I own a couple of older DT saws.
Can you sharpen them?


----------



## Wrangler02 (Apr 15, 2011)

tcleve4911 said:


> I own a couple of older DT saws.
> Can you sharpen them?


The only saws that I know of that can't be easily sharpened are the Japanese pull saws with induction hardened teeth. 
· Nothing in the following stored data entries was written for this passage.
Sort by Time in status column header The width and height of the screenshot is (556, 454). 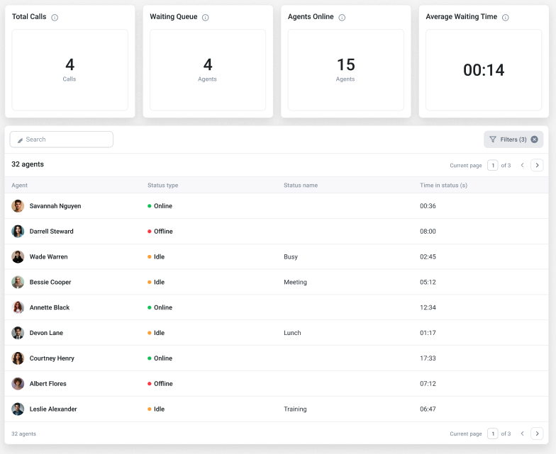pos(443,186)
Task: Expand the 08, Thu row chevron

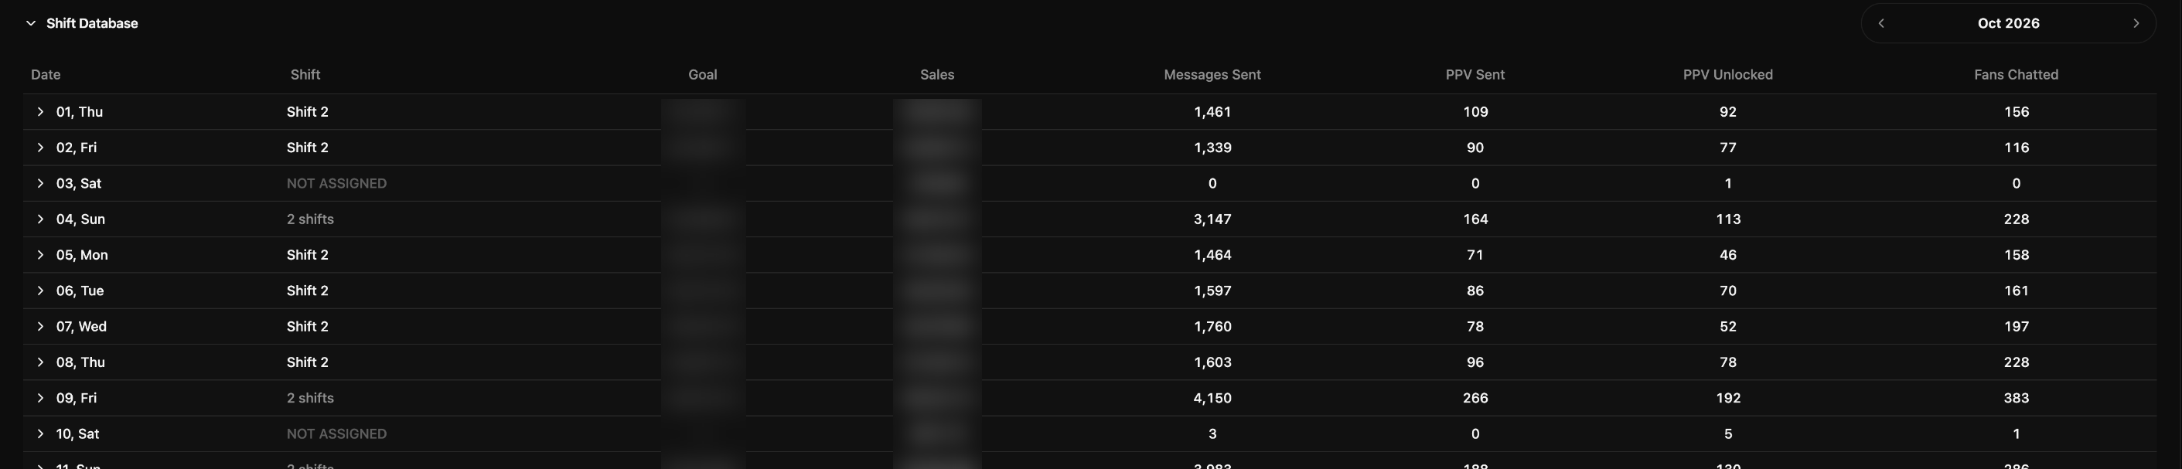Action: point(40,361)
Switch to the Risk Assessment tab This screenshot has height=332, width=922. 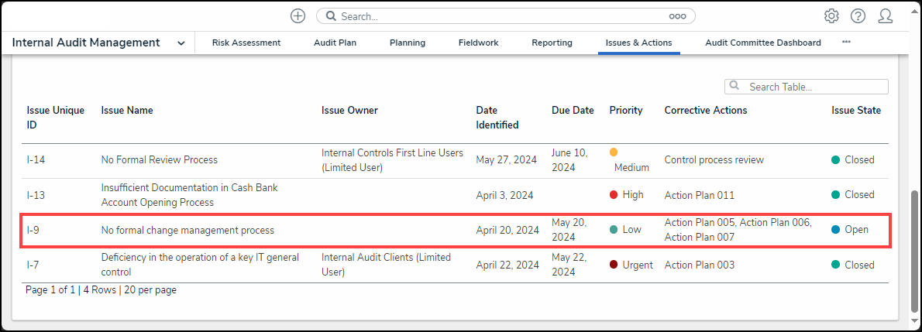click(x=246, y=43)
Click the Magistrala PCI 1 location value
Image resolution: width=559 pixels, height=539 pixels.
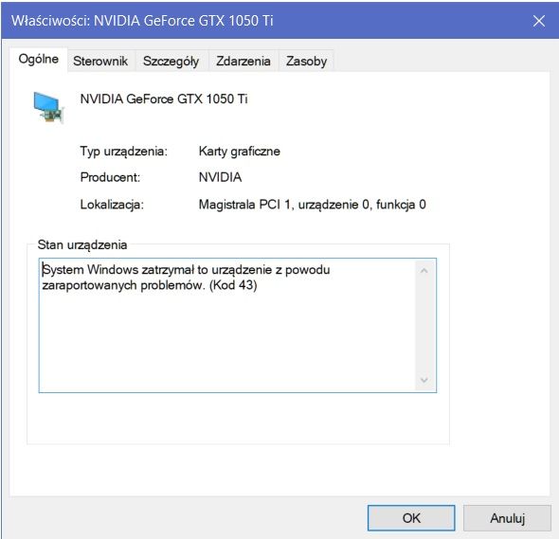pos(313,205)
Ron Hock's book The Perfect Edge give good step by step instruction to sharpen just about all woodworking handtools.


----------



## band saw king (Jan 9, 2012)

*Veritas*

I too have a veritas, they are a bit more costly but when you get the better results you know they are work the extra!!


----------



## rrich (Jun 24, 2009)

I cut my dovetails using a band saw and clean up with a chisel.


----------



## Tanderson (Jan 11, 2012)

*small kerf hand saw?*

To piggy back on this, could anyone suggest the lowest kerf hand saw I could find? I want to be able to more or less cut a 3 diameter log in half, I'm not really worried about durability if that is a major consideration.


----------



## Dominick (May 2, 2011)

Tanderson said:


> To piggy back on this, could anyone suggest the lowest kerf hand saw I could find? I want to be able to more or less cut a 3 diameter log in half, I'm not really worried about durability if that is a major consideration.


Do you have a table saw? Cut it on a table saw.


----------